Use Prometheus configured for Calico components to get valuable metrics about the health of your network.

Value

Using the open-source Prometheus monitoring and alerting toolkit, you can view time-series metrics from Calico components in the Prometheus or Grafana interfaces.

Features

This how-to guide uses the following Calico features:

Felix and Typha components configured with Prometheus configuration parameters (for consumption by Prometheus).

Concepts

About Prometheus

The Prometheus monitoring tool scrapes metrics from instrumented jobs and displays time series data in a visualizer (such as Grafana). For Calico, the “jobs” that Prometheus can harvest metrics from are the Felix and Typha components.

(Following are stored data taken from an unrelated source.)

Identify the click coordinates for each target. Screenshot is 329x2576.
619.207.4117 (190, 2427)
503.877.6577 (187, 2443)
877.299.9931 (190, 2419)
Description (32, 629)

About Calico Felix and Typha components

Felix is a daemon that runs on every machine that provides endpoints (Calico nodes). Felix is the brains of Calico. Typha is an optional daemon that extends Felix to scale traffic between Calico nodes and the datastore. Typha is used to avoid bottlenecks and performance issues in the datastore when you have over 50 Calico nodes.

You can configure Felix and/or Typha to provide metrics to Prometheus.

How to

Enable Prometheus metrics for and Felix and Typha

  1. Using the Prometheus documentation, configure one or more Prometheus servers.
  2. To enable Felix for metrics, set PrometheusMetricsEnabled = true.
  3. To enable Typha for metrics, set PrometheusMetricsEnabled = true.
  4. If required for Felix and/or Typha, change the default TCP port (9091) for your Prometheus metrics server using the parameter, PrometheusMetricsPort.

Best practices

If you enable Calico metrics to Prometheus, a best practice is to use network policy to limit access to the Calico metrics endpoints. For details, see Secure Calico Prometheus endpoints.

If you are not using Prometheus metrics, we recommend disabling the Prometheus ports entirely for more security.